The group operates primarily in the central (middle) part of the Moravian Karst, namely in the Křtinské-Josefovské údolí (Krtiny-Josefov Valley). The Bull Rock Cave and the Barová (Bar) Cave are the principal localities. These caves form a part of the cave system of the Jedovnický potok (Jedovnice Creek). A large part of the system represents the creek’s underground stream bed. The creek begins its approximately 15 km long subterranean course in the ca. 4 km long ponor cave called the Rudické propadání (Rudicke propadani Cave, Rudice Swallet). The entire Rudicke propadani – Bull Rock – Bar cave system is situated up to 220 m beneath the Rudická plošina (Rudice Plateau).
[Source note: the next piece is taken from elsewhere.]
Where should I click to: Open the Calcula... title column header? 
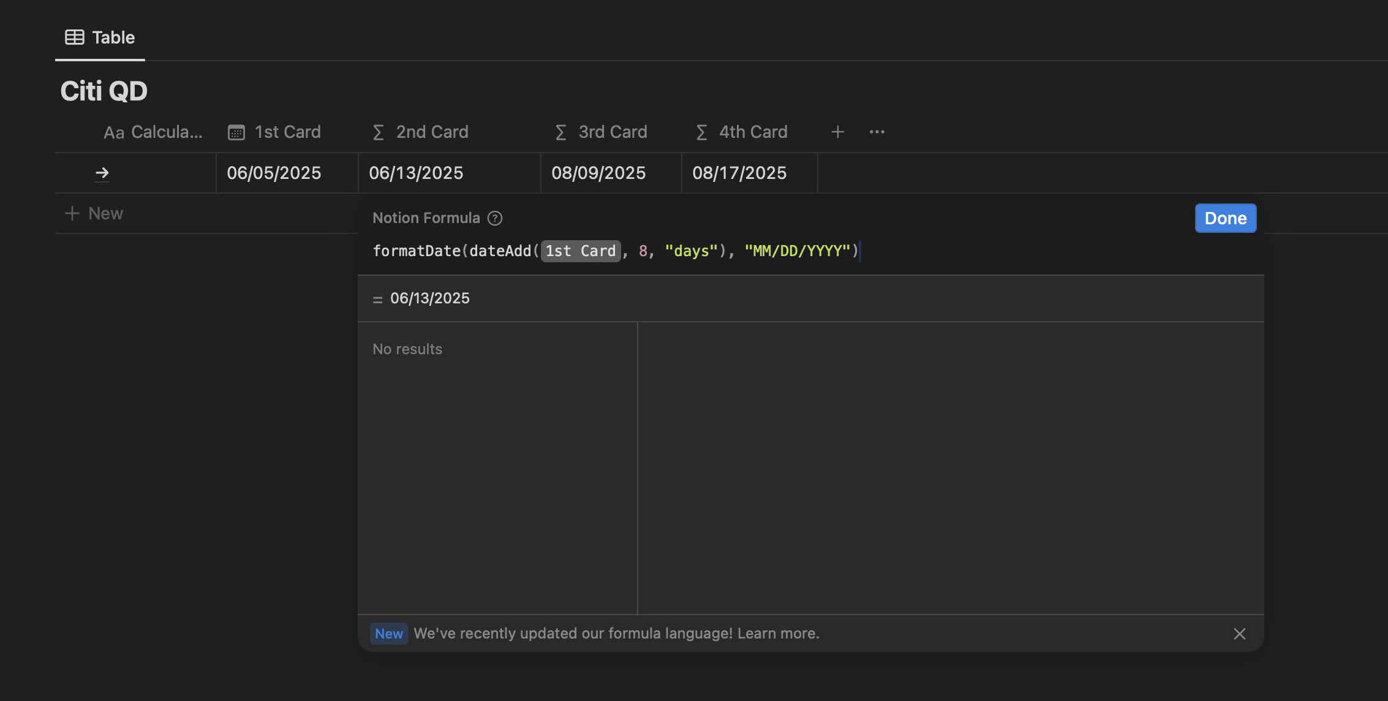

The post-WWII period of cave exploration in the Moravian Karst, including the Krtiny-Josefov Valley and the Bull Rock Cave, was initiated by the Speleologický klub Brno (Speleological Club of Brno). The club was established in 1945 as an umbrella organization for all Moravian caving groups. In addition to regular members, the club included also so-called collective members – that is, caving groups organized mostly at works clubs (ZK) of the Revolutionary Trade-Union Movement (ROH) of major factories.
One of these members was the Speleological Group (SK) at the Adamov Machinery Works in Adamov (Speleologický kroužek ZK ROH Adamovských strojíren, Adamov). Established in 1954, the group focused on the exploration of the Bull Rock Cave. From 1954-1976, the cavers achieved several minor discoveries; in 1973, they also began to blast an adit in the roof of the Přítokový sifon (Influx Siphon), the terminal point of the cave.
On December 12th, 1978, the Czech Speleological Society (CSS) was formed. In 1981, the Speleological Group Adamov joined the society as the ZO CSS 6-01 Bull Rock.
Between 1982-1985, the Bull Rock cavers with the assistance of cave divers gradually discovered the entire underground stream of the Jedovnice Creek between the Bull Rock Cave and the Rudicke propadani Cave. Later on, in the 1990s, they physically passed through the entire system, from the Rudicke propadani Cave via the Bull Rock and Bar caves into the karst springs of the Jedovnice Creek in the Krtiny-Josefov Valley. The Jedovnice Creek cave system now stands as the second longest and best known cave system in the Moravian Karst and the entire Czech Republic.
Presently, the Bull Rock cavers concentrate on the resurgence area of the Jedovnice Creek, namely on karst conduits between the Bull Rock and Bar caves. Substantial progress is achieved almost every week, and not only in meters of newly discovered passages. A block of Pleistocene sediments in the Bar Cave has yielded a treasure of bone remnants of Pleistocene mammals including a well-preserved skull of a cave lion(ess) Panthera spelaea, and one of a cave bear, Ursus ex gr. spelaeus.
The progress and results of the group’s speleological activities are continuously reported on the group’s webpage, www.byciskala.cz (in Czech) as well as in speleological journals and bulletins.